La Mission d’appui des Nations Unies en Libye (MANUL) a exprimé hier mardi 10 aout 2021 , sa préoccupation après l’enlèvement d’un haut responsable libyen.
La MANUL s’est déclarée, dans un communiqué, « profondément préoccupée par l’enlèvement et la disparition de Rida Faraj Fraitis, chef de cabinet du premier vice-Premier ministre du Gouvernement d’union nationale (GNU) ».

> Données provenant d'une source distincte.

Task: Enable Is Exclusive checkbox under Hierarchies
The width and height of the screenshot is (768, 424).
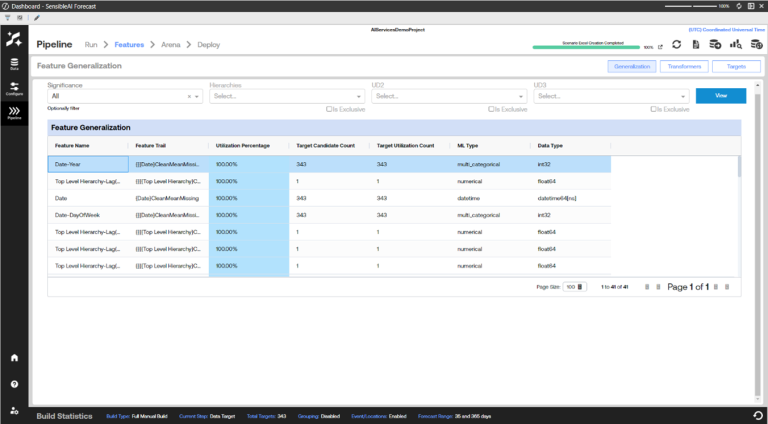Action: point(329,108)
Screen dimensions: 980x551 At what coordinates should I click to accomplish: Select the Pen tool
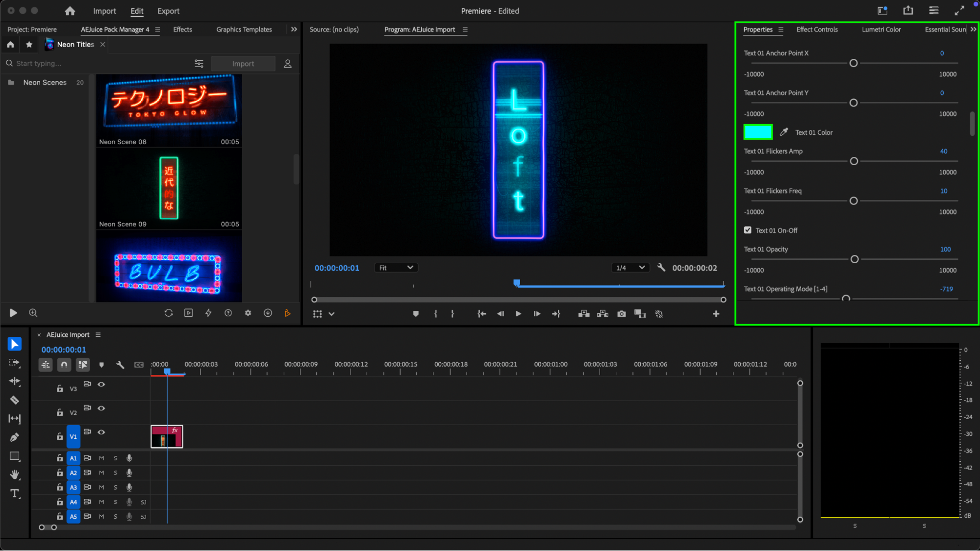tap(14, 437)
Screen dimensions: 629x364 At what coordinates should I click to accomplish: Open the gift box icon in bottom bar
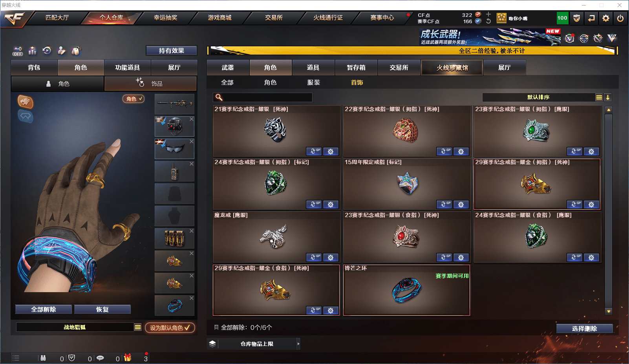click(128, 358)
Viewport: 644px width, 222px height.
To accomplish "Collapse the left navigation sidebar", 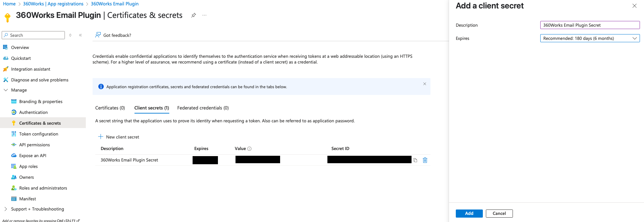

La mission s’est également dite préoccupée par le fait que des individus ayant joué un rôle essentiel dans la transition démocratique et la reconstruction des institutions de l’Etat libyen sont visés de cette manière, indiquant que cela a « de graves implications pour le processus de paix et de réconciliation et pour l’unification des institutions nationales ».
Des hommes armés non identifiés ont enlevé M. Fraitis et un de ses collègues le 2 août après leur visite aux bureaux du GNU à Tripoli. Le sort de M. Fraitis et de son collègue n’est pas encore connu.
La MANUL a confirmé qu’un certain nombre d’arrestations et de détentions illégales, de disparitions forcées, de torture et d’exécutions extrajudiciaires de citoyens, de fonctionnaires, de journalistes, de membres de la société civile et de défenseurs des droits humains avaient eu lieu au cours de l’année écoulée.
« En vertu des droits de l’homme internationaux, nul ne peut être arbitrairement arrêté ou détenu. La torture, les disparitions forcées et les exécutions extrajudiciaires sont strictement interdites, tout comme les enlèvements », a indiqué Jan Kubis, envoyé spécial du secrétaire général de l’ONU et chef de la MANUL.
La mission a exhorté les autorités libyennes à enquêter de manière approfondie sur toutes les allégations de violations des droits de l’homme et du droit humanitaire international.